**Text under study:**

________________

I need to process some Excel files which contains lots of "−" ('\u2212'), as well as other characters. After lots of trying, I can't even print it on screen, or save it to a file:
a='−'
print(a.encode('utf-8')) # print b'\xe2\x88\x92'
print(a) # raise UnicodeEncodeError: 'gbk' codec can't encode character '\u2212' in position 0: illegal multibyte sequence
with open('test.txt','w') as file:
file.write(a) # raise UnicodeEncodeError: 'gbk' codec can't encode character '\u2212' in position 0: illegal multibyte sequence
In this page: https://docs.python.org/3.4/howto/unicode.html, it replace it with some other characters, but I have to print it, or at least write it to a file properly:
>>> u = chr(40960) + 'abcd' + chr(1972)
>>> u.encode('utf-8')
b'\xea\x80\x80abcd\xde\xb4'
>>> u.encode('ascii')
Traceback (most recent call last):
...
UnicodeEncodeError: 'ascii' codec can't encode character '\ua000' in
position 0: ordinal not in range(128)
>>> u.encode('ascii', 'ignore')
b'abcd'
>>> u.encode('ascii', 'replace')
b'?abcd?'
>>> u.encode('ascii', 'xmlcharrefreplace')
b'ꀀabcd޴'
>>> u.encode('ascii', 'backslashreplace')
b'\\ua000abcd\\u07b4'
How can I do it?

________________

**Information:**
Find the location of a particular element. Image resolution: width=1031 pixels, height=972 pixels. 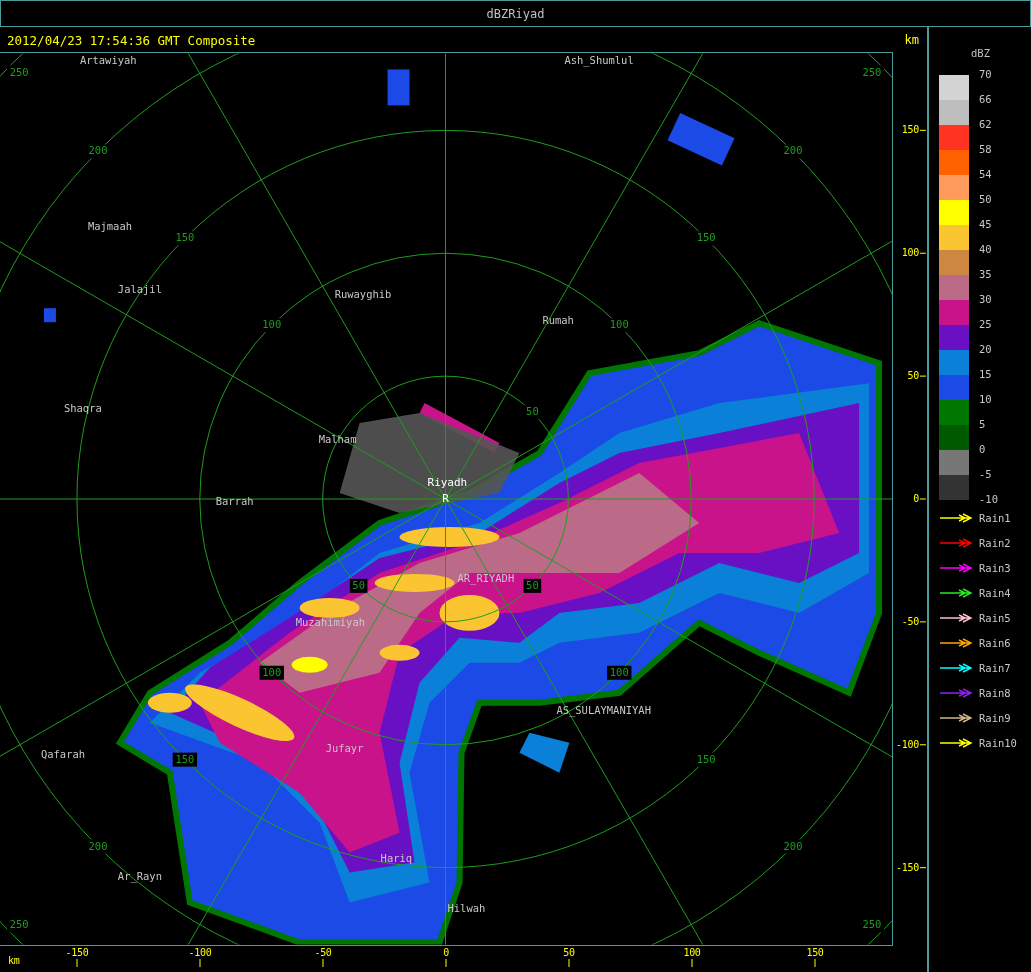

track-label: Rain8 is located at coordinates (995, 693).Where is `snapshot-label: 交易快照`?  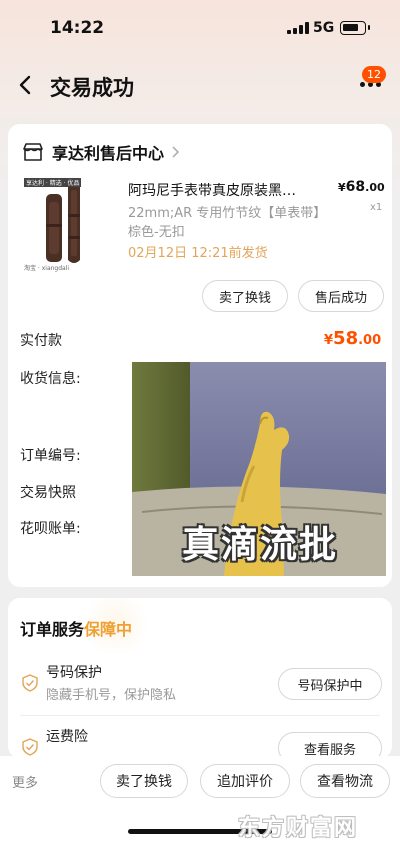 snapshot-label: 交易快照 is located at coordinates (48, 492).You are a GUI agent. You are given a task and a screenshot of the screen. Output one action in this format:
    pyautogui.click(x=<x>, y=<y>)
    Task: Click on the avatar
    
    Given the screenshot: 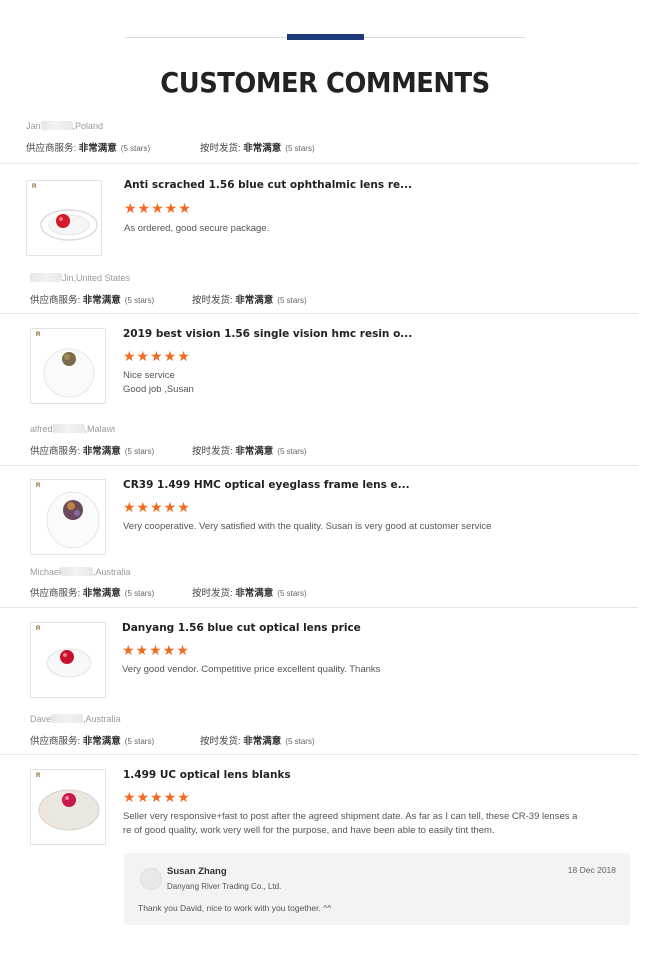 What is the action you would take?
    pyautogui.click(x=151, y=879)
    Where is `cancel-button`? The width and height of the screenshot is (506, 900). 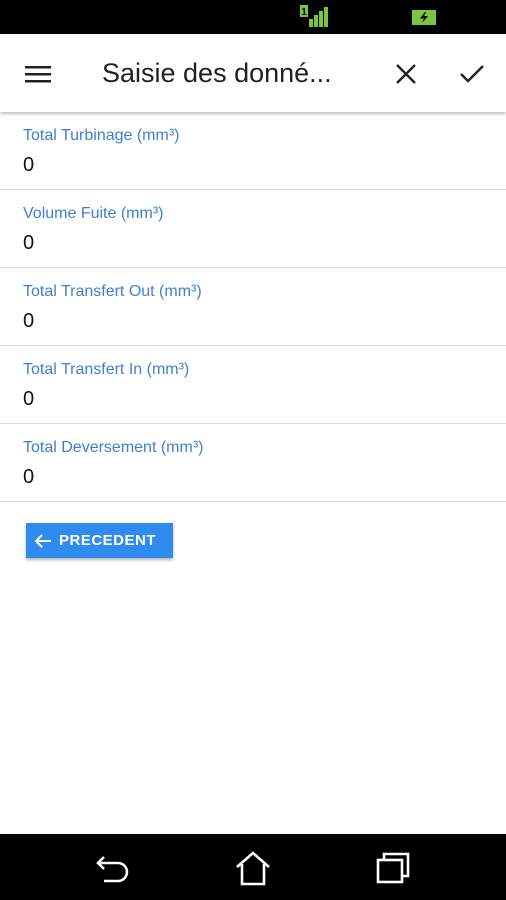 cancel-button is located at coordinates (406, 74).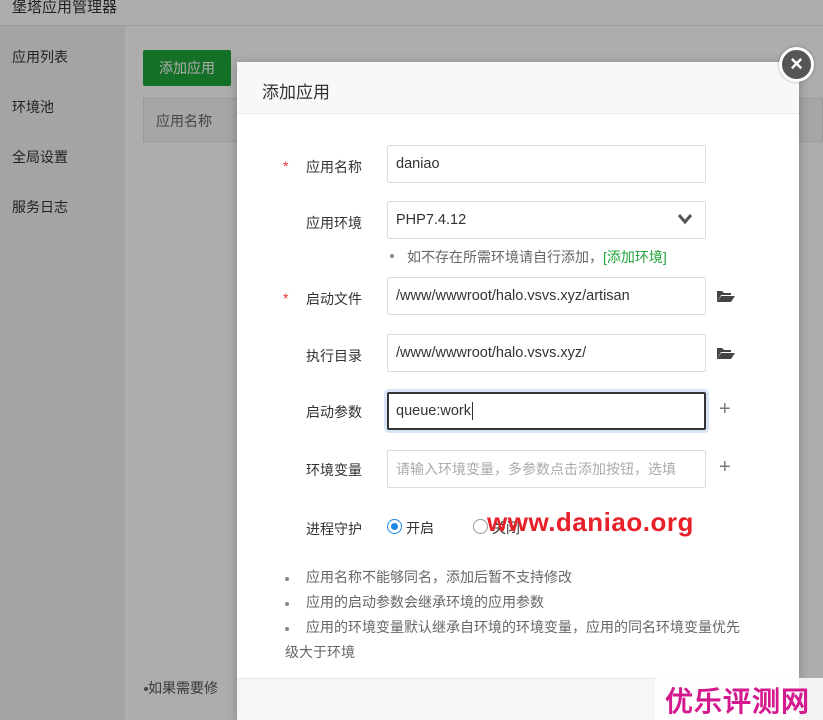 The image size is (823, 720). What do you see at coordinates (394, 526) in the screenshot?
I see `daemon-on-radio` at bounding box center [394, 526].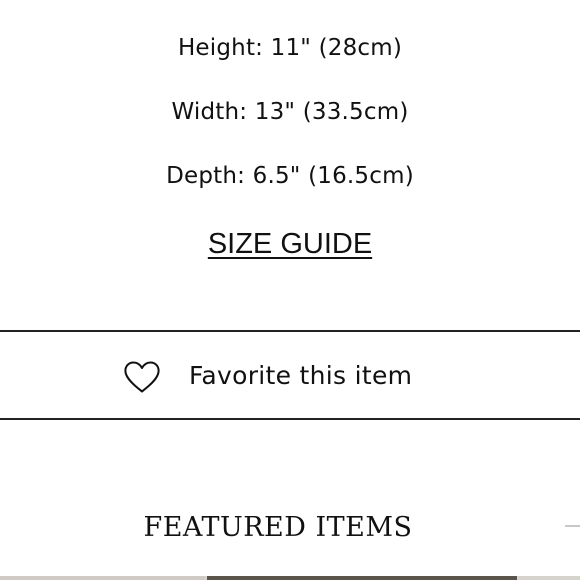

________________

**Your instructions:** Please repeat, word for word, the passage of the Python encoding post above that runs between "b'\xea\x80\x80abcd\xde\xb4'" and "not in range(128)", inclusive.

**Task answer:**
b'\xea\x80\x80abcd\xde\xb4'
>>> u.encode('ascii')
Traceback (most recent call last):
...
UnicodeEncodeError: 'ascii' codec can't encode character '\ua000' in
position 0: ordinal not in range(128)